The driver plucked the coin out of the air, as if it would vanish if he let it touch the ground. Douglass boarded the half-full omnibus. The driver stared at him, as if wondering how much he could get away with. Douglass looked back with imperturbability as practiced as the carelessness. The Irishman’s shoulders slumped. He picked up Douglass’ bags and heaved them, a little harder than he might have, into the boot at the rear of the omnibus.
Before long, all the seats on the conveyance were taken—except the one next to Frederick Douglass. He wondered how many times he’d seen that over the years. More than he could count, certainly. The driver evidently reckoned that last seat would not be filled, for he climbed up into his own place, flicked the reins, and got the omnibus rolling. Above the streets, telegraph wires were as thick as vines in the jungle.
“Palmer House!” the driver shouted when he got to the hotel, which occupied the block on Monroe between State and Wabash, the entrance lying on the latter street. Douglass, a couple of other men, and a woman got off the omnibus. Douglass tipped the driver a dime for getting his bags out of the boot, then went inside. The lobby was a huge hall with a floor of multicolored marble tiles. Spittoons rang to well-aimed expectorations; poorer shots gave the marble new, less pleasant, hues. Western Union boys and letter carriers hurried through the hall in all directions.
To Douglass’ relief, he had no trouble with his reservation. “Room 211,” the desk clerk said, and handed him a key with that number stamped on it. The fellow looked back at the great grid of pigeonholes behind the front desk. “Yes, I thought so—there’s a letter waiting for you.”
“Thank you.” Douglass took the envelope, which bore his name in a script long familiar. The note inside was to the point.
If you are not too tired
, it read,
meet me for supper at seven tonight in the hotel restaurant. We were in at the birth; let us pray we are not to be in at the death
. As usual, the signature ran the cross stroke of the initial of the Christian name into the beginning of the first letter of the surname:
A. Lincoln
.
“Help you with anything?” the desk clerk asked.
“Only in reminding me whether I remember correctly that the entrance to your restaurant is on the State Street side of the building,” Douglass replied.

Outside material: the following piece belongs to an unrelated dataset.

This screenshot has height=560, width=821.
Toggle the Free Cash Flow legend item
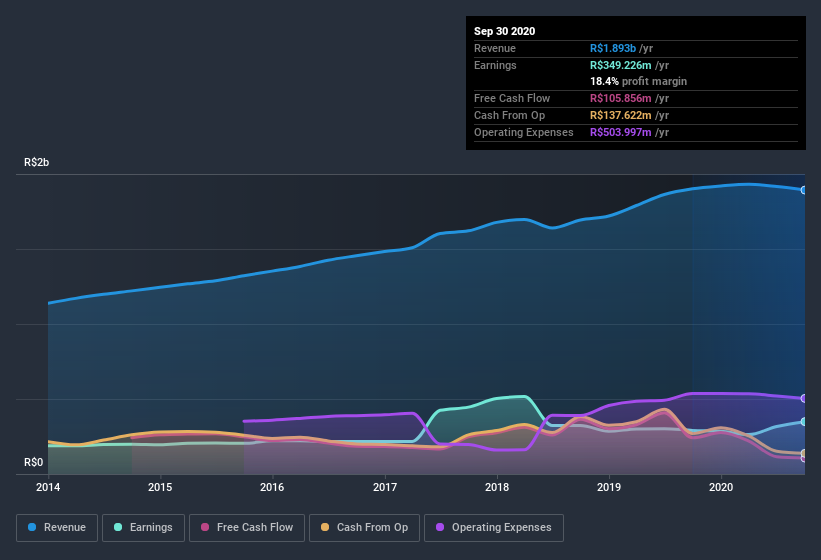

“Yes, that’s right.” The clerk nodded. He wasn’t calling Douglass
sir
, but in ail other respects seemed polite enough. The Negro discounted slights far worse than that.
He went upstairs, unpacked, and took a bath in the tin tub down at the end of the hall. Refreshed, he went back to his room, relighted the gas lamp above the desk, and wrote letters and worked on a newspaper story till it was time to join the former president for supper.